最後に受けた、”のちに数年もの間お世話になる会社”の面接は、トントン拍子だった。就活も終盤ともなると、”慣れ”が良いように影響した。自分の事は自分の言葉で全部話せた。笑顔と笑声は誰にも負けなかった。

 

一次面接、二次面接、三次面接、最後まで社長は出てこなかったが、明らかにどんどん偉い人が出てきている事くらいは、分かった。面接の場で、最後に質問が無いかと聞かれるのも鉄板だと思うが、はっきり言って、このタイミングこんなに偉い人達に何の質問をしろというのだ。

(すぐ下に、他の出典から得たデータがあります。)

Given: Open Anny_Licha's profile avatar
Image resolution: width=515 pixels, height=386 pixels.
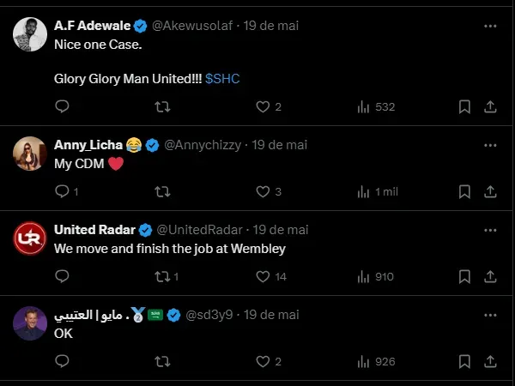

説明会ならまだしも、最終面接で質問なんてない。ここでとんでも無い質問をして不採用には成りたくない。もう「持ち駒」はこの会社だけだった。

 

狭い個室の冷たい椅子に背中を付けずに固まっていると、一緒に受けていた学生が、俊敏に手を挙げ、質問では無く熱意を短く語った。相手の質問には上手く答えられていなかった彼に越された。私はそれを見て負けじと挙手し、同じように熱意を短く語った。面接官の一人は最後まで渋い表情だった。もう一人はにこやかに私たちを見つめていた。